Using information such as account numbers and the accountholders' birth years, creative hackers will be able to figure out an accountholder's name. FINRA will even require firms to identify accountholders who are "politically exposed individuals." Defined as "individuals who are or have been entrusted with prominent public functions domestically or by a foreign country, for example, heads of state or of government, senior politicians, senior government, judicial or military officials, senior executives of state owned corporations and important political party officials," politically exposed individuals are likely to be especially attractive to hackers.

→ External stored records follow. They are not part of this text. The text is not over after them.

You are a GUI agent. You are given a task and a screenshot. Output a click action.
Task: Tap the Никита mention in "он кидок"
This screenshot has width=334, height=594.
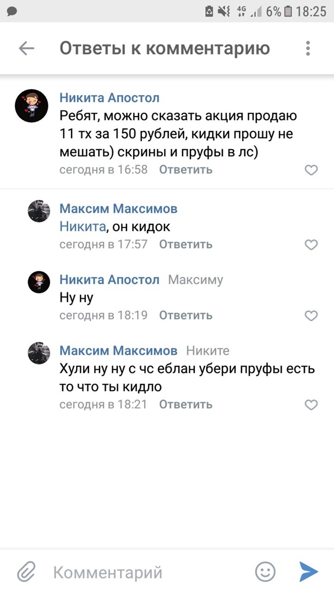coord(82,226)
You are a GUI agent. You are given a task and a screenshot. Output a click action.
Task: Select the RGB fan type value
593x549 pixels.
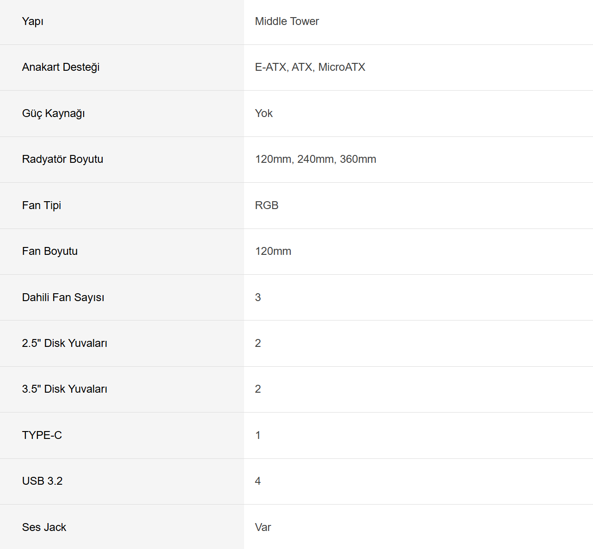267,205
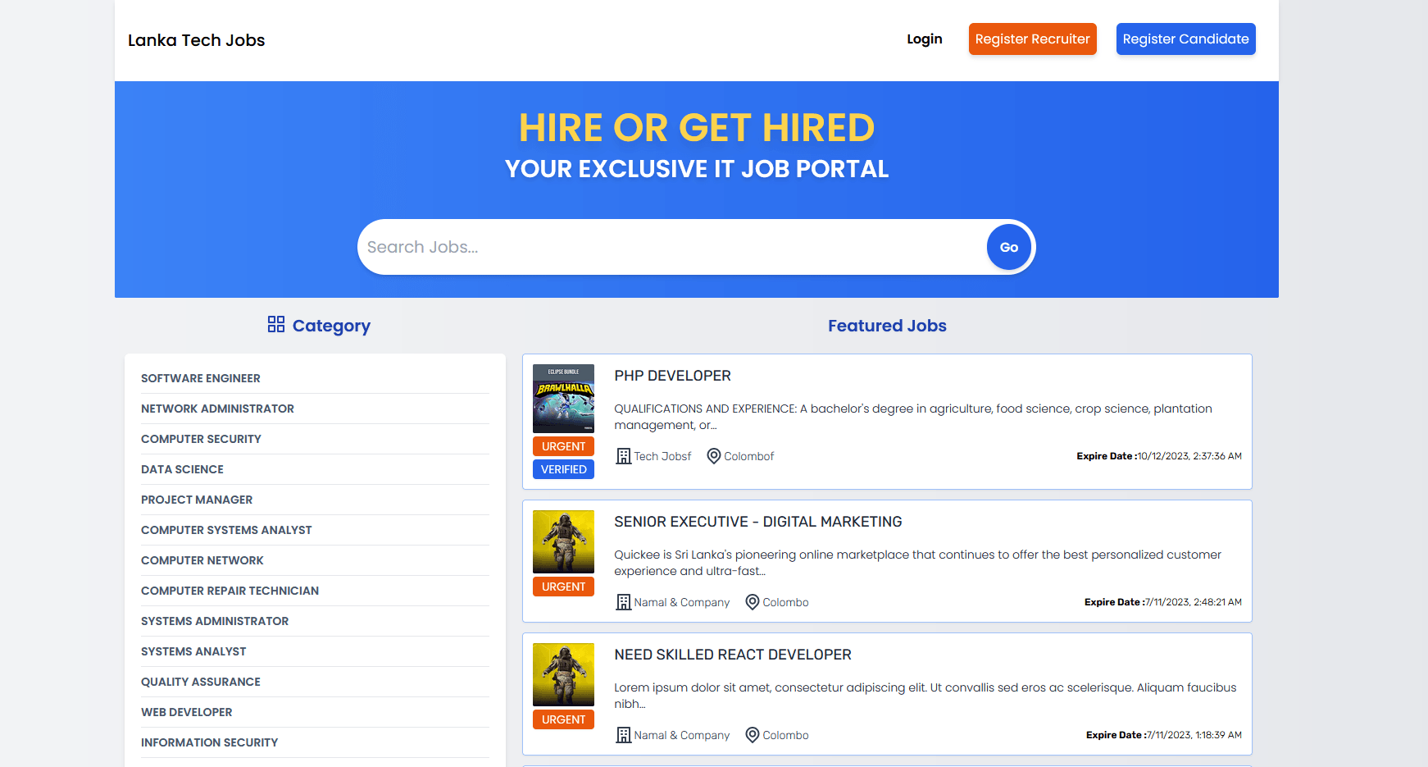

But there is an even greater cost than the potential theft of information from the FINRA database. Ordinary Americans have an interest in not being monitored. The CARDS program would do just that. The American Civil Liberties Union explained in its comment letter on the program that such "broad surveillance ... implicates core privacy values of great importance to Americans" at a time when "Americans increasingly feel they have lost control over their personal information and ability to retain confidences in sensitive personal activity, like their finances." CARDS is designed not only to track what firms are doing, but to identify "suspicious activity" by their customers. The rejoinder that customers with nothing to hide need not worry ignores the real value in not being monitored.

FINRA believes, moreover, that it is responding to a demand from investors for more protection. In November, FINRA released an investor survey showing that investors support additional regulatory protections. Given the imprecise nature of the questions, the survey does not offer support for CARDS. Ninety percent of investors strongly or somewhat agreed that it is important to have a "'cop on the beat' to protect investors and police the markets." That investors want this sort of protection when their investments are at stake is hardly insightful. Seventy-four percent of investors supported "additional regulatory protections to further safeguard investors from misconduct by brokers or brokerage firms." That number dropped to 56 percent when investors were told they would have to bear a "minimal" cost increase to pay for those new safeguards.

FINRA did not ask investors how much they would be willing to pay — in terms of increased fees and lost privacy — for a program like CARDS. A brokerage industry trade group came closer to asking that question when it conducted its own investor survey. More than 70 percent of respondents aligned themselves with the statement that "the risks of FINRA's proposal outweigh the benefits, even if the data is kept anonymous, because it will create a new singular location that hackers and cyber terrorists can target, putting investors' account activity balances and money movements at risk." Again, not a surprising result.

FINRA should not base its decision about proceeding with CARDS on either set of survey results. But the regulator should rethink the proposal in light of its real costs to investors. These costs include impairing investors' ability to manage their own investments without a regulator watching their every move. The costs also include the potential exposure of sensitive investor information to hackers. Especially in this era of big data, true investor protection sometimes requires restraint.

Peirce is a senior research fellow with the Mercatus Center at George Mason University, program director for its Financial Markets Working Group and author of a new working paper, "The Financial Industry Regulatory Authority: Not Self-Regulation After All." Johnson is a first-year M.A. student in the Department of Economics at George Mason University and a Mercatus Center M.A. fellow.